In response to the announcement that the Senate vote on PIPA will be postponed, as well as the announcement that the House’s SOPA markup will be postponed, Congressman Darrell Issa (R-CA) today made the following statement:
“Supporters of the Internet deserve credit for pressing advocates of SOPA and PIPA to back away from an effort to ram through controversial legislation,” Issa said. “Over the last two months, the intense popular effort to stop SOPA and PIPA has defeated an effort that once looked unstoppable but lacked a fundamental understanding of how Internet technologies work.

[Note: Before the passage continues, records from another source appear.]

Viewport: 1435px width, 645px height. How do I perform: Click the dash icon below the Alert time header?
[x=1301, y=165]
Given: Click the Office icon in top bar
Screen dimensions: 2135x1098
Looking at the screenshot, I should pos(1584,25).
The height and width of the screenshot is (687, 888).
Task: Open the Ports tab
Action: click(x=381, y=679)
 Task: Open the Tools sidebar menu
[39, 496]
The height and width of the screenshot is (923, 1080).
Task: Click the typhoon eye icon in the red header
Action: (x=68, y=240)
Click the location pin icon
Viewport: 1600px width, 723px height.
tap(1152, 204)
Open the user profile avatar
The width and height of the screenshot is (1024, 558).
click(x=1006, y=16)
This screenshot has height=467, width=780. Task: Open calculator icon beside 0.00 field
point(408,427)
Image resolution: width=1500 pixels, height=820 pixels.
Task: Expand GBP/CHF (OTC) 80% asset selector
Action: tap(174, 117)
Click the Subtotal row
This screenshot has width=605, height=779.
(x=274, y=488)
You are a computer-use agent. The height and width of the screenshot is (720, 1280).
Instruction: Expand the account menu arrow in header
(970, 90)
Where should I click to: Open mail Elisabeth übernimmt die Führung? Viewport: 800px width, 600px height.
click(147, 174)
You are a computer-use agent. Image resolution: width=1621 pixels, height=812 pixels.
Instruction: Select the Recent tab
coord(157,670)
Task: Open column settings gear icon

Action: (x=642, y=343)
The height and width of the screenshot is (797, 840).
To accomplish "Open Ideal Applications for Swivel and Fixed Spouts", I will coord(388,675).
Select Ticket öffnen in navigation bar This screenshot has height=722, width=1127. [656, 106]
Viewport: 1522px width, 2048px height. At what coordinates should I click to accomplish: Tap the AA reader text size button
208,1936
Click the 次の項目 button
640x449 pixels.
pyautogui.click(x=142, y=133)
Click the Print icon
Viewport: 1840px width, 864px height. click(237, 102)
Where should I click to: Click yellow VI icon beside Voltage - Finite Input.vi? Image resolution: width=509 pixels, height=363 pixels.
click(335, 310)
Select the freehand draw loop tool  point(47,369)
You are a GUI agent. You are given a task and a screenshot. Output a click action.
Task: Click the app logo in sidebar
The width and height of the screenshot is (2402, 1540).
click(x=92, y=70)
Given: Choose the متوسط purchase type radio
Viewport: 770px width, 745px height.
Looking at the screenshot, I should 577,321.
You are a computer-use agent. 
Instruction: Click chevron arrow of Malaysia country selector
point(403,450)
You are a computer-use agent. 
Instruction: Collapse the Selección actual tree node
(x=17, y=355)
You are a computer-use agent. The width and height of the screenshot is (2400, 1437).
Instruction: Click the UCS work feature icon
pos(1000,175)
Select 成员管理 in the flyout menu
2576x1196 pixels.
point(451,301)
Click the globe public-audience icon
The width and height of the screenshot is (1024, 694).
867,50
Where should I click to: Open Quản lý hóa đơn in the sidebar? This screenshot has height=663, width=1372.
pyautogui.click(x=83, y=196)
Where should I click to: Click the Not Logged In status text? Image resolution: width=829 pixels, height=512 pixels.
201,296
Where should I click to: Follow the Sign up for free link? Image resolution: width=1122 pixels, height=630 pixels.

“Postponing the Senate vote on PIPA removes the imminent threat to the Internet, but it’s not over yet. Copyright infringement remains a serious problem and any solution must be targeted, effective, and consistent with how the Internet works. After inviting all stakeholders to help improve American intellectual property protections, I have introduced the bipartisan OPEN Act with Senator Ron Wyden which can be read and commented on at KeepTheWebOPEN.com. It is clear that Congress needs to have more discussion and education about the workings of the Internet before it moves forward on sweeping legislation to address intellectual property theft on the Internet. I look forward to working with my colleagues and stakeholders to achieve a needed consensus about the way forward.”
Issa and Senator Ron Wyden co-authored the OPEN Act with the input of the American public through a new Internet application called Madison. Unlike SOPA and PIPA, OPEN strengthens creative ownership protections in America while securing the open, accessible Internet taxpayers deserve.
OPEN is less problematic than SOPA — in particular, the former doesn’t seem vulnerable to the over-the-top allegations that plagued the latter. However, it would still have one of the problems pointed out in NR’s editorial: It relies on private companies to enforce the laws against illegal sites.